#### EXERCISE OBJECTIVE:
Arrange the material as a two-column Markdown table headed Row and Text, beginning with the line containing "Given: Open Focus mode from status bar" and continuing through the line containing "Looking at the". Number each line in Row, put the line itself in Text, skip blank lines, and omit the pictures.

#### MATERIAL FOR THIS TASK:

########

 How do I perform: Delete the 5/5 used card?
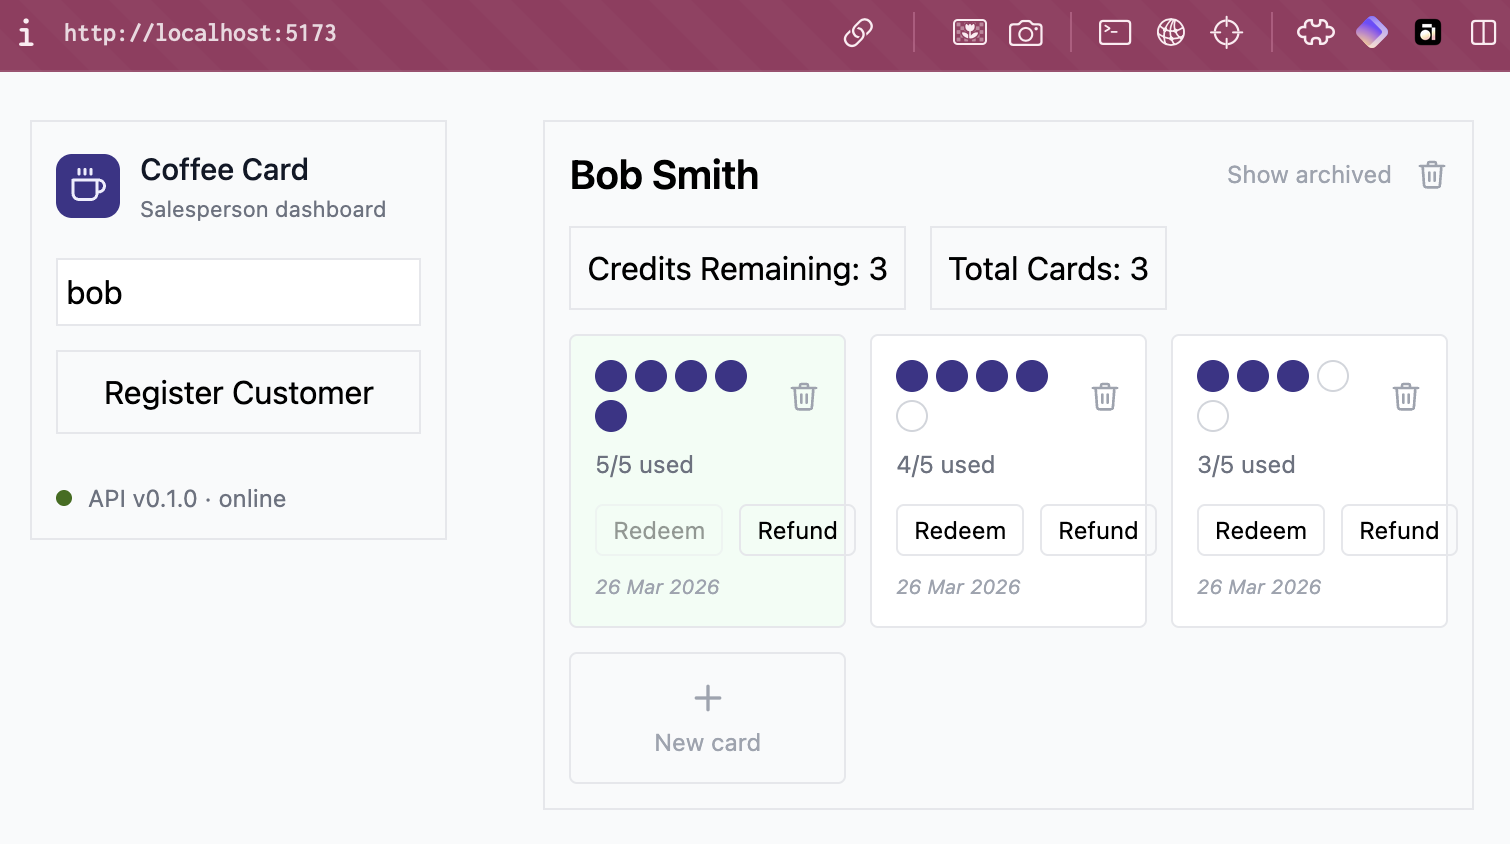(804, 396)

########

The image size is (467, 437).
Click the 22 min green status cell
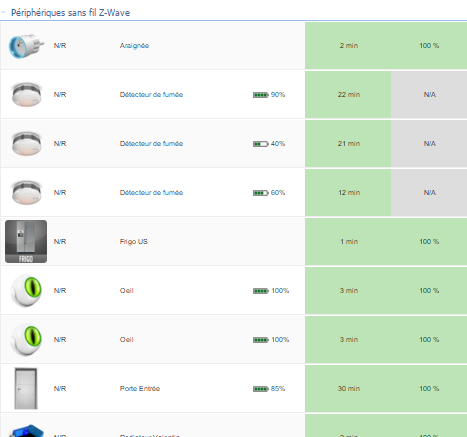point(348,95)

########

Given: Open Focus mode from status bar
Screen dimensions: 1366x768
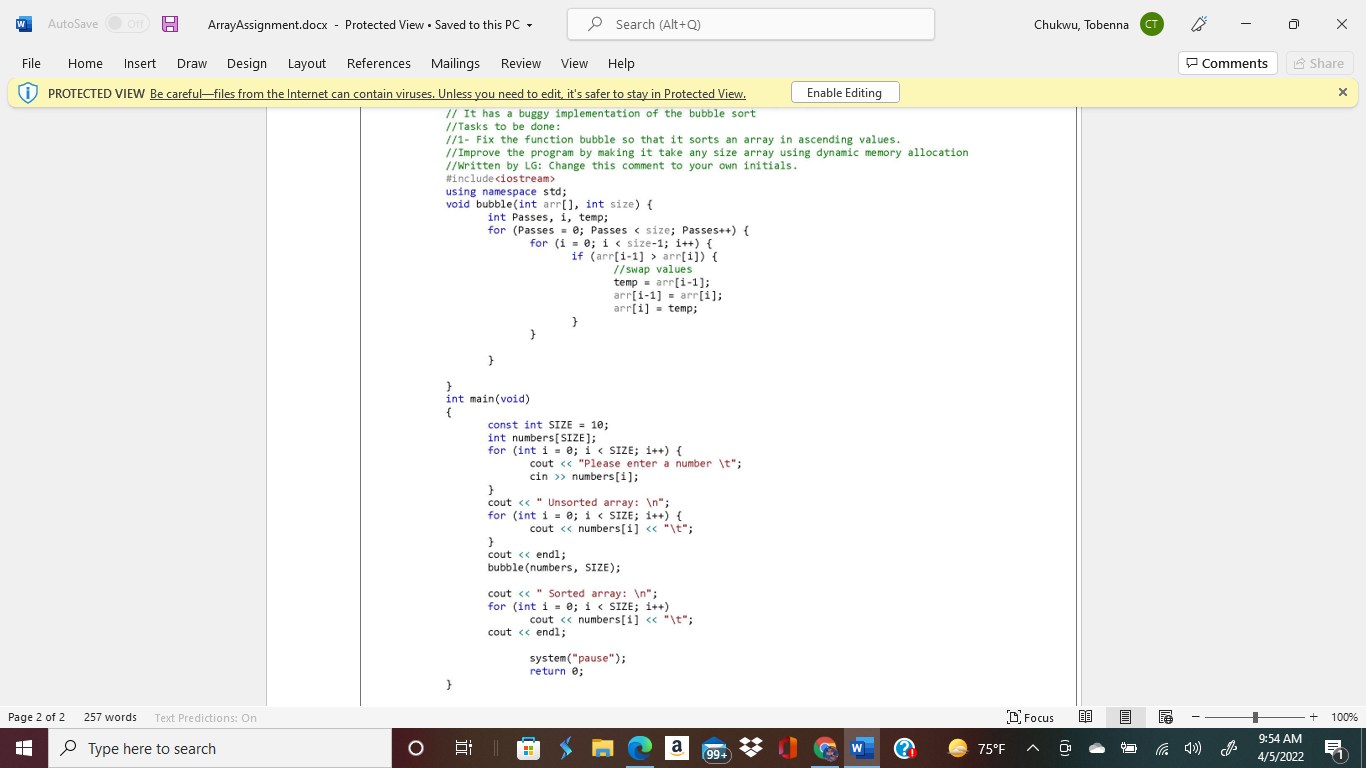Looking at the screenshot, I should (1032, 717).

########

#### COMPLETED EXERCISE:
| Row | Text |
|---|---|
| 1 | Given: Open Focus mode from status bar |
| 2 | Screen dimensions: 1366x768 |
| 3 | Looking at the screenshot, I should (1032, 717). |